嚴氏見房屋左右都是男子居住,心中覺得十分不便,且丈夫出門後,嚴氏又覺得十分寂寞,便僱了一個寡婦來給自己作伴,嚴氏在房中鋪了床,若是當夜丈夫不歸,寡婦便和嚴氏母子同睡。
再說張儀的雜貨鋪,因生意太好,他僱了一個老頭打雜,每日做做飯倒也十分輕鬆,老頭見張儀忙碌顧不上吃飯,便勸他道:「如此辛苦,何不僱一個僕人,任你使喚?」
張儀覺得有理,便讓老頭去尋一個僕人,兩日後,僕人還未尋到,張儀卻見店內十分乾淨,似乎有人刻意打掃一般,他留心觀察幾日,原來每日他關了雜貨鋪,半夜三更時分,都會有一少年溜進雜貨鋪替自己打掃擦洗,張儀奇怪,一日夜裡,他截住這少年問起緣由,少年道:「先生,我是南方人,落魄如此,多虧你接濟我,才不至於餓死,我夜裡就睡在你的雜貨鋪門口,也沒法報答你,只能三更時替你店內打掃,若是不許,我心中不安,且小小勞力,不用記掛心上。」
張儀聽罷十分歡喜,他心中認定這少年不錯,老頭察覺出張儀的意思,便將少年推薦給張儀,張儀也喜歡,便僱了少年當僕人,這少年倒也勤勞,每日不辭辛苦的幹活,凡是力所能及之事,都不用張儀操心。

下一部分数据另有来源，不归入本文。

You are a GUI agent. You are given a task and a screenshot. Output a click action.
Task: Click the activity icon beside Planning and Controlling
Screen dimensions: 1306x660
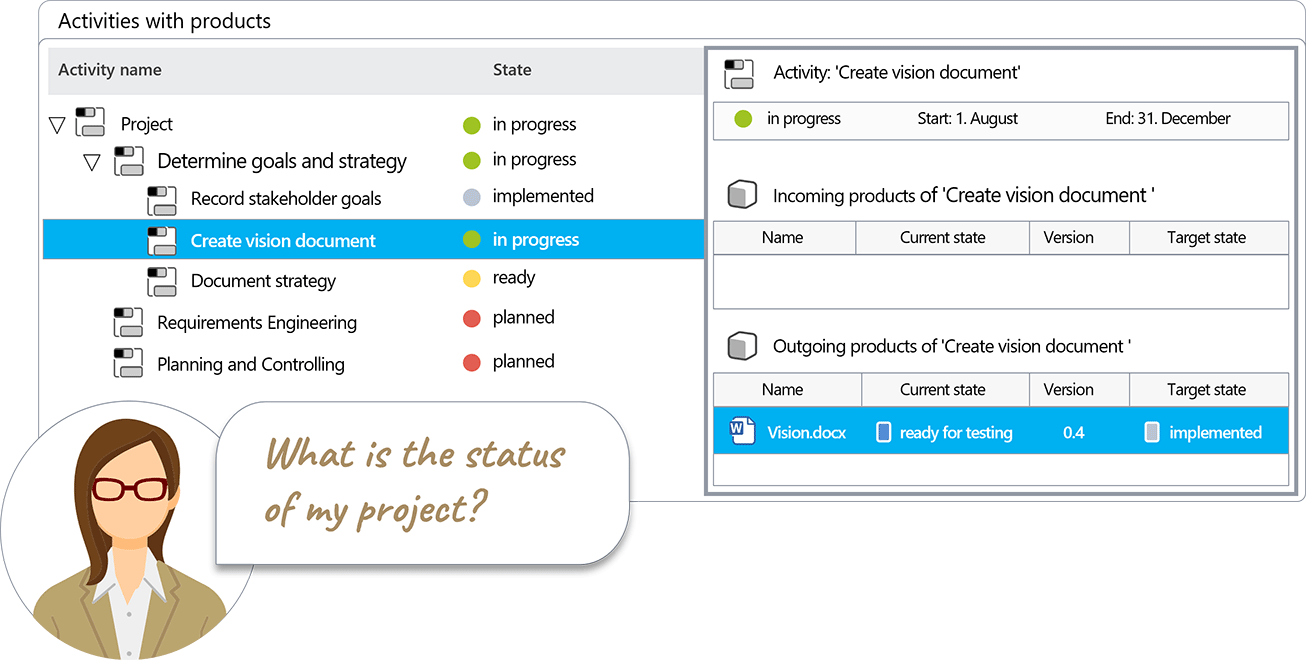[x=128, y=363]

張儀見他一人做了兩個人的活,心中大喜,半年後,這少年看似老實,暗地裡卻和嚴氏請來的寡婦私通,二人暗通款曲,見了張家富貴,心中妒忌不已,只想這哪日有了機會,定要除了他們,好自己來享這一場富貴。
一日,張儀要去買貨,早早的搭船去了通州,臨走前,張儀囑咐僕人住在胡同裡的房子,好看守自家門戶,嚴氏與寡婦住樓上,少年住樓下,誰料這一住就出了事。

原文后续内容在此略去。